YOUR ASSIGNMENT:
The expected response is the complete listing below, restated exactly, with its pictures omitted.
───── EXERCISE MATERIAL ─────
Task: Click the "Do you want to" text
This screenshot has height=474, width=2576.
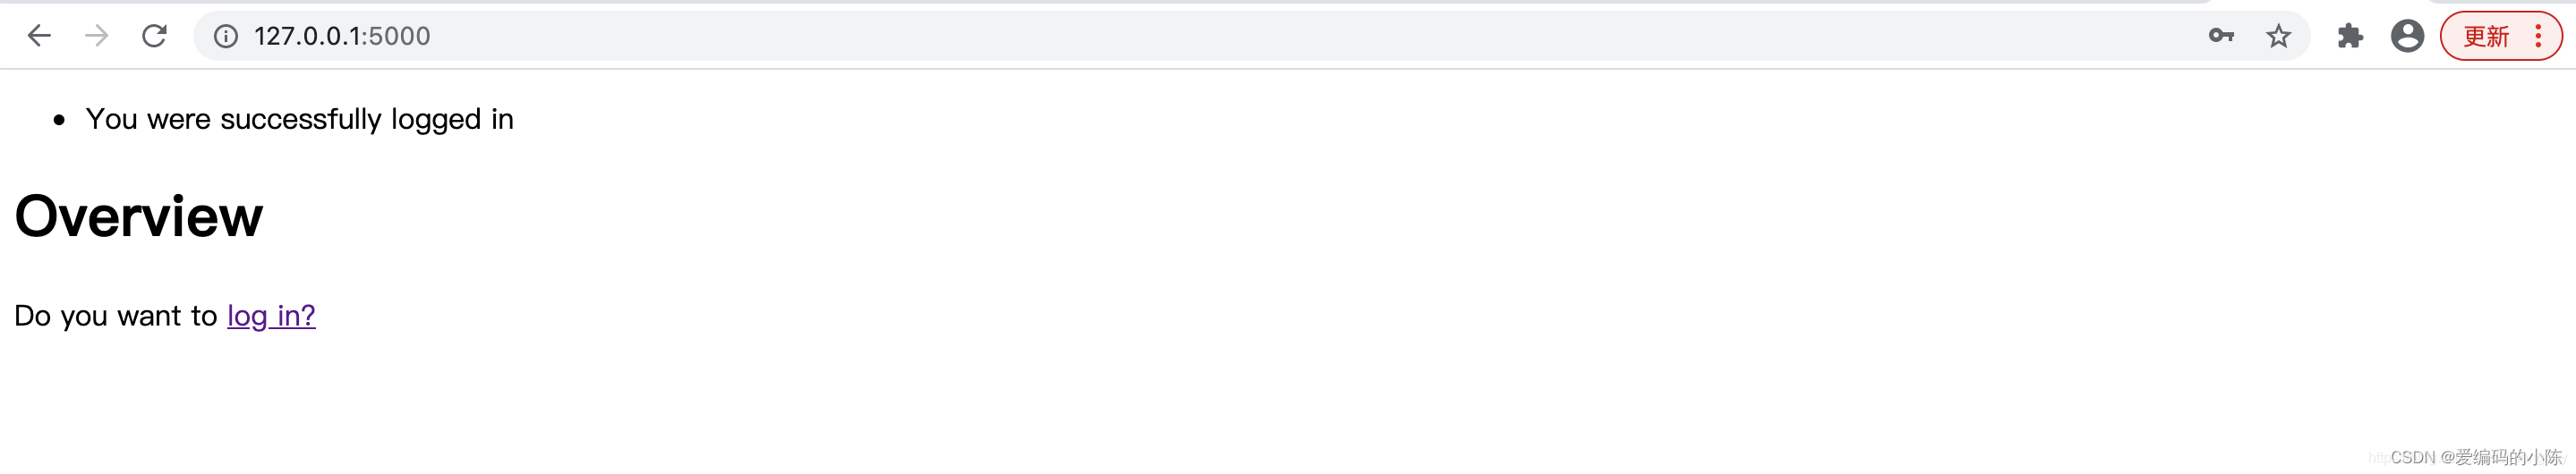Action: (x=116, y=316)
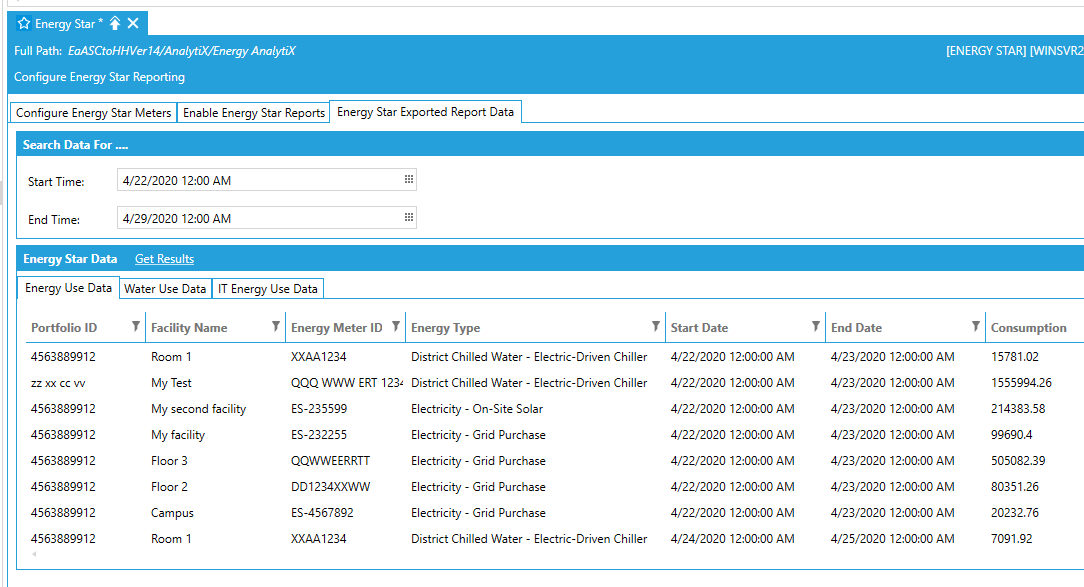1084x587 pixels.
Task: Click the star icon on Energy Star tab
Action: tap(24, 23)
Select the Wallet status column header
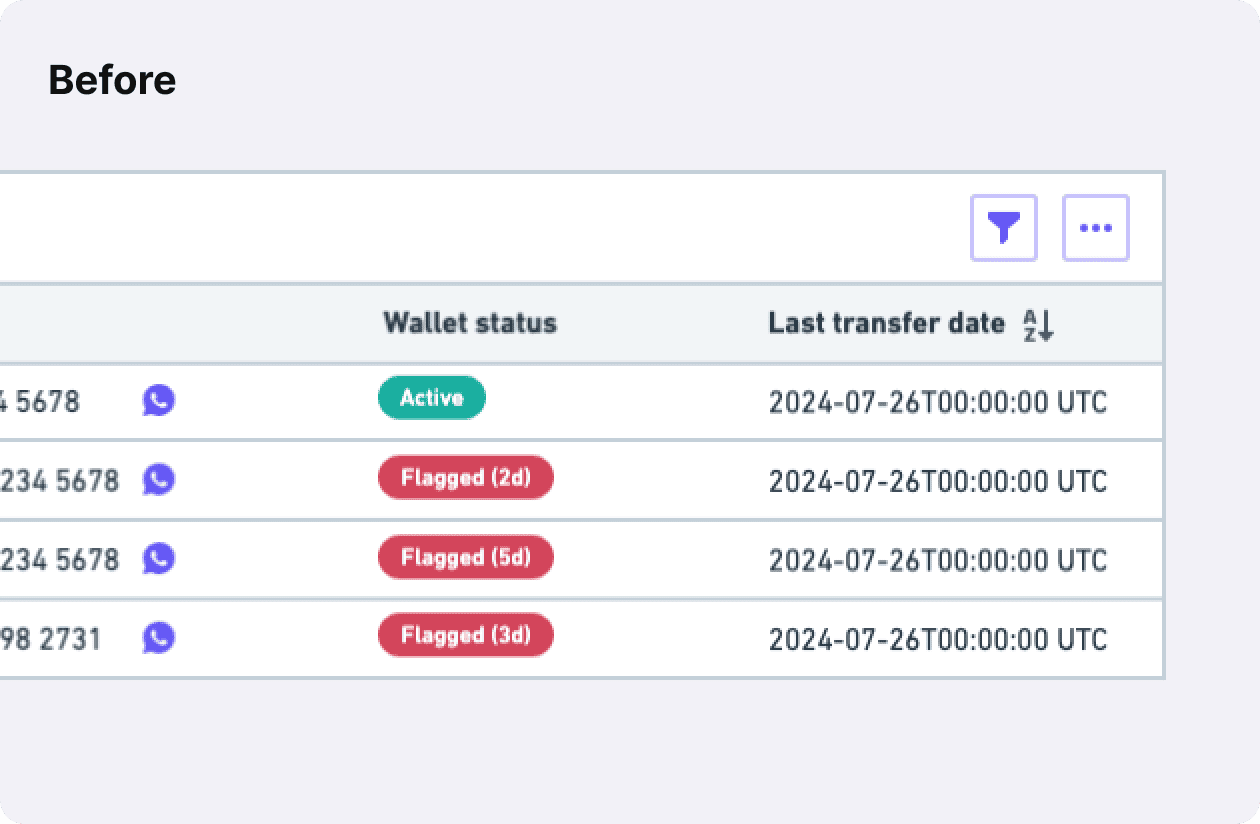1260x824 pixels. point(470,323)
─────
EXERCISE ANSWER:
Task: Click the "Do you want to" text
This screenshot has height=474, width=2576.
Action: (x=116, y=316)
1084x587 pixels.
Task: Click the star icon on Energy Star tab
Action: tap(24, 23)
Select the Wallet status column header
1260x824 pixels. point(470,323)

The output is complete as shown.